- _EXCERPT TO READ_
↓↓↓

Question
Block B in the figure below weighs 713 N. The coefficient of static friction between block and table is 0.20. Assume that the cord between B and the knot is horizontal. Find the maximum weight of block A for which the system will be stationary.
Answers
bobpursley
Where is the knot? where is block A
the knot is inbetween block b and the wall. block a hangs from the knot. the knot is connected to the wall by a rope attached to the wall at 30 degrees from the horizontal
bobpursley
OK, break the problem into two parts, the rope tension into vertical and horizontal parts.
Since the wall and block both support the vertical equally, the vertical down force on the blockB is 1/2 weightA.
So forcefrictionB= mu*forcenormal
=mu(massB*g+1/2 massA*g)

↑↑↑

- _MATERIAL PROVIDED_
↓↓↓

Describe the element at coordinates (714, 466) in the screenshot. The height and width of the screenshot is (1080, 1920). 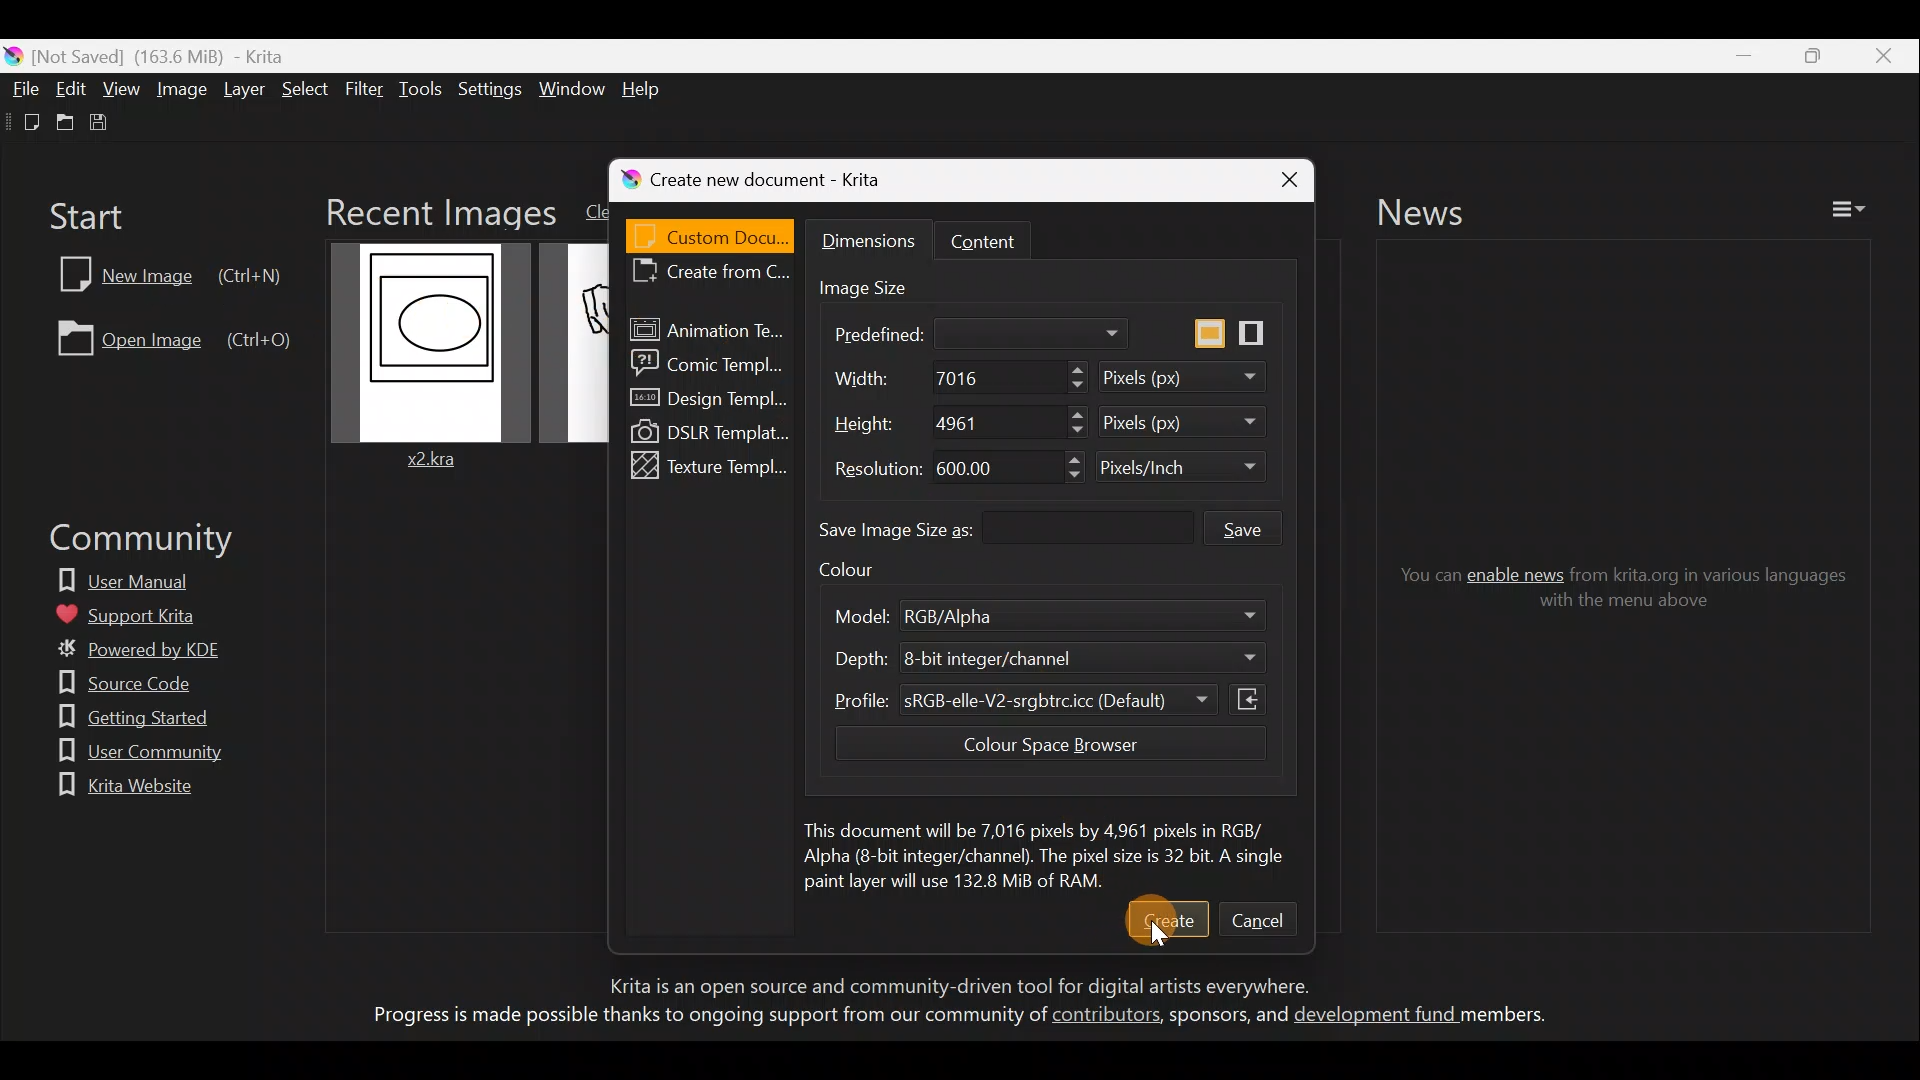
I see `Texture templates` at that location.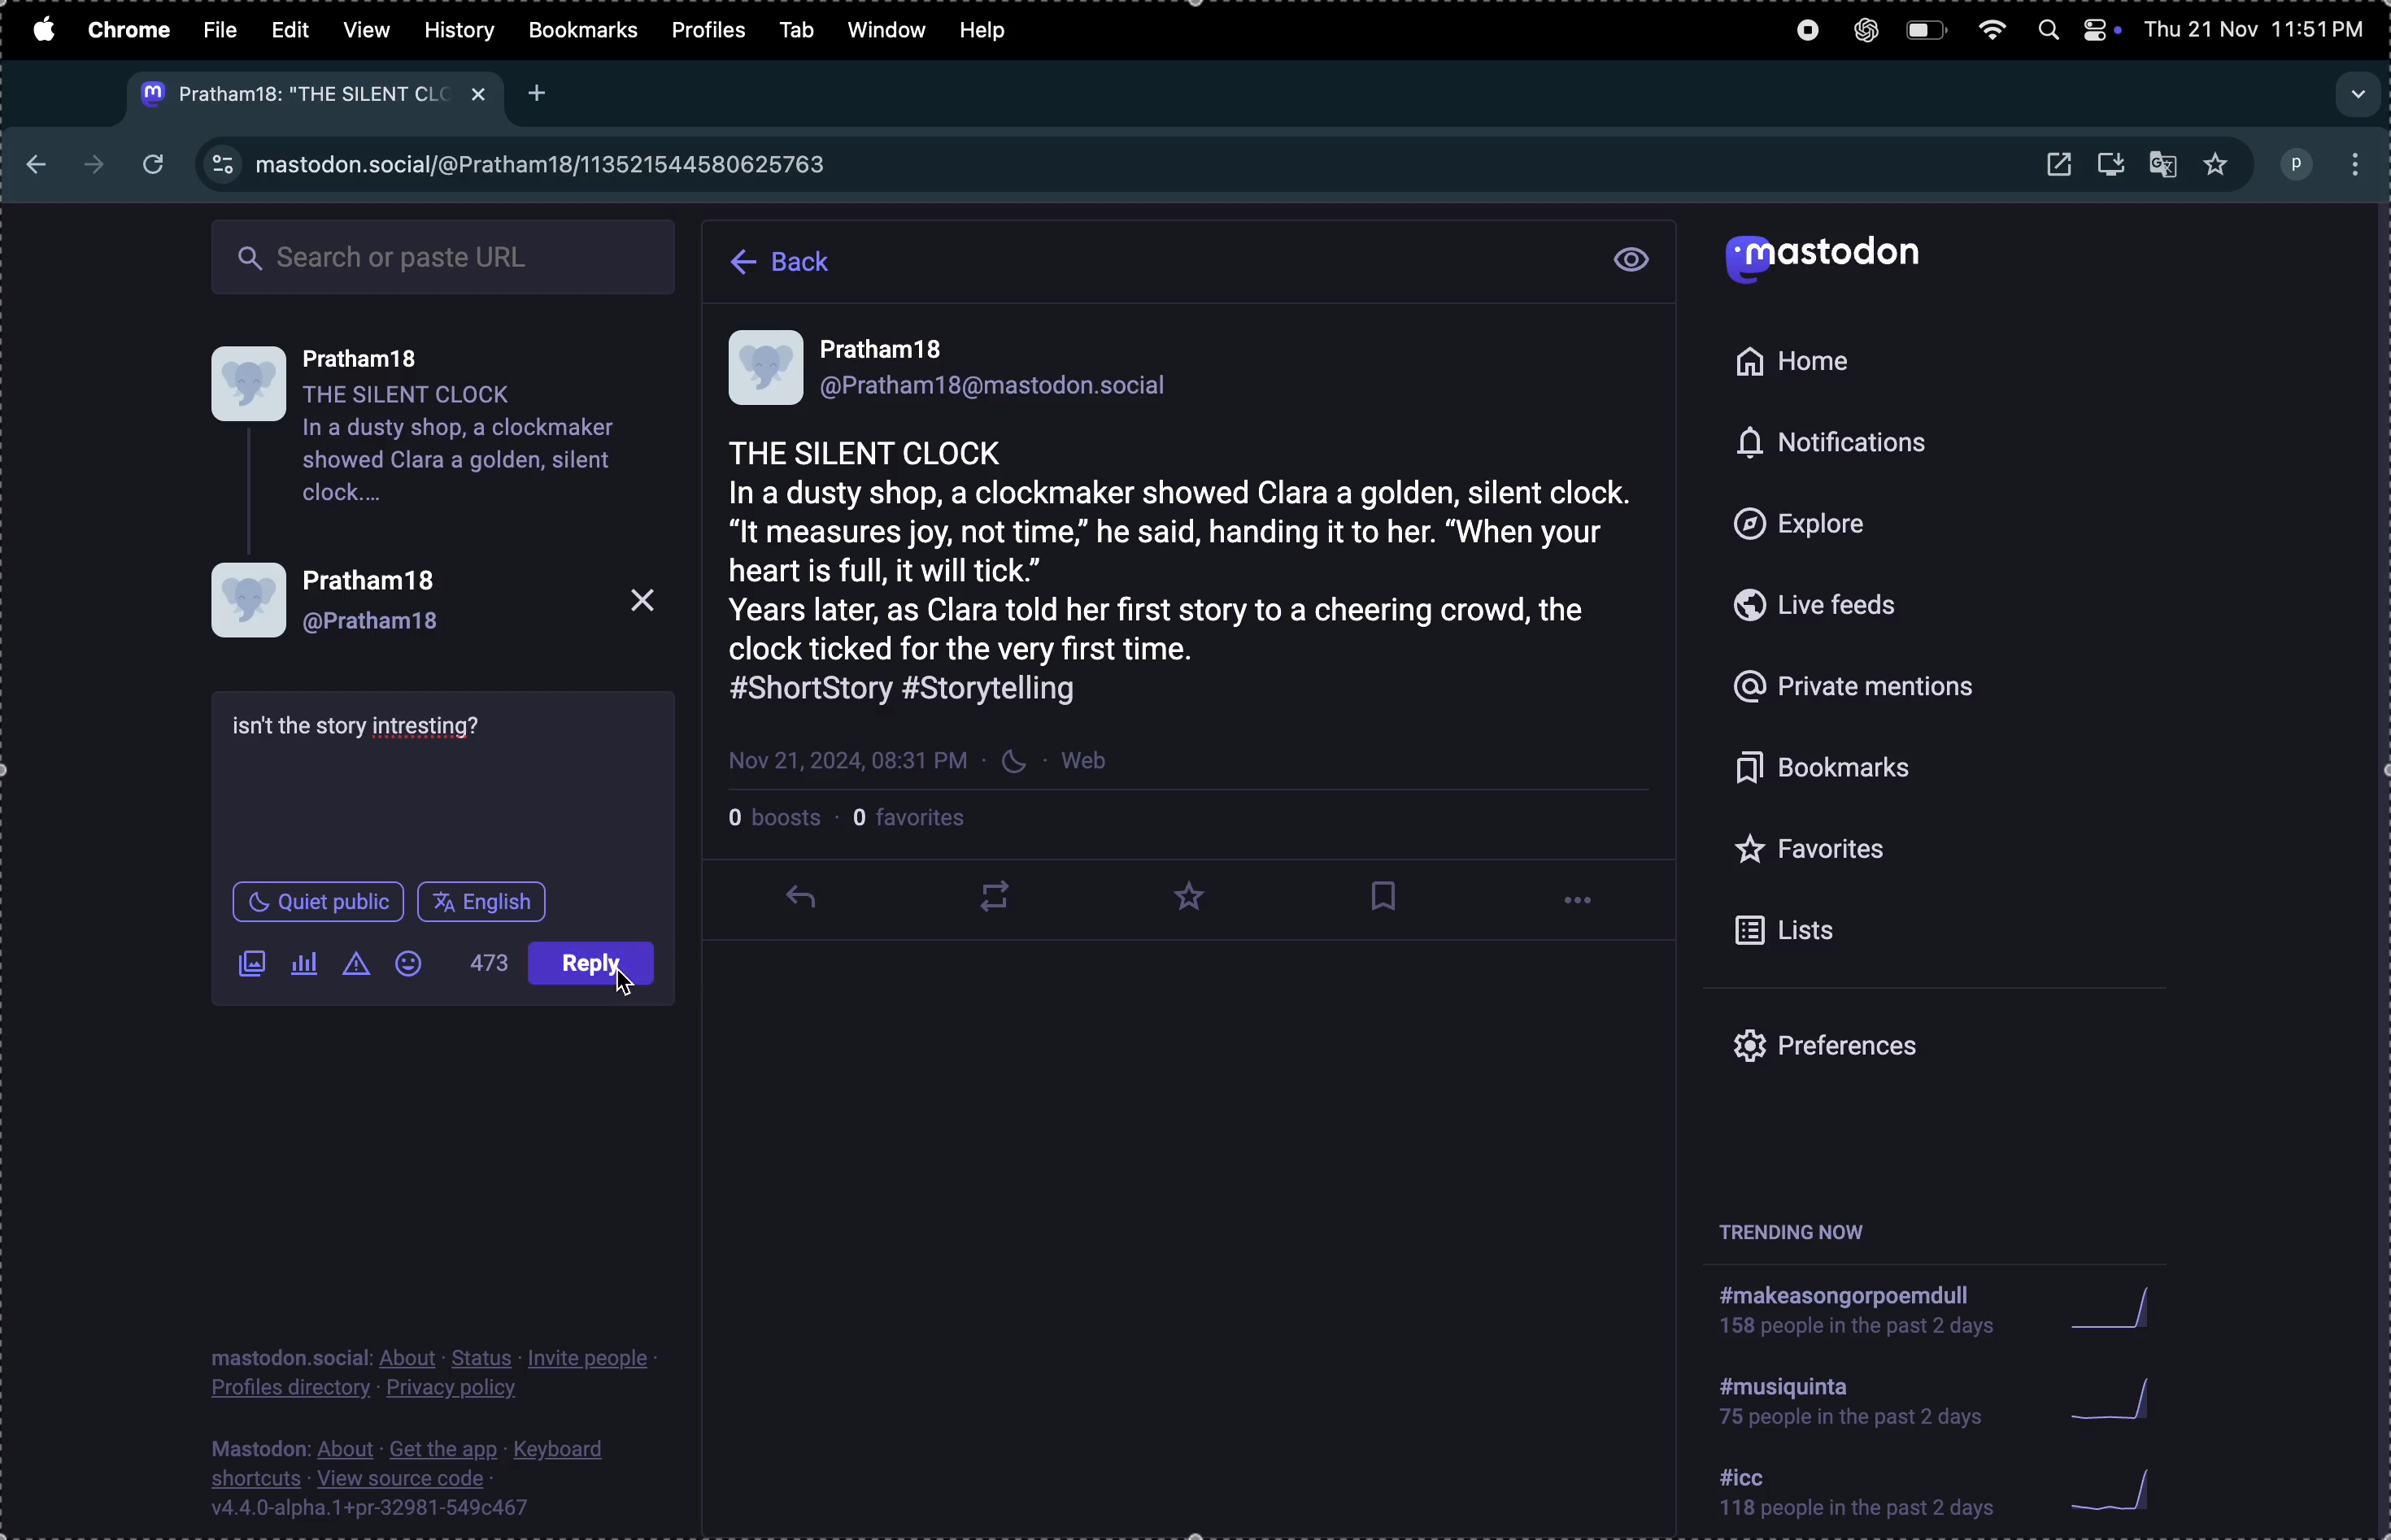 Image resolution: width=2391 pixels, height=1540 pixels. What do you see at coordinates (93, 160) in the screenshot?
I see `next page` at bounding box center [93, 160].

↑↑↑

Please answer these from the block-and-knot thread:
1. How much does block B weigh?
2. What is the coefficient of static friction between block and table?
3. At what angle from the horizontal is the rope attached to the wall?
The listing has no connection to the block-and-knot thread.

1. 713 N
2. 0.20
3. 30 degrees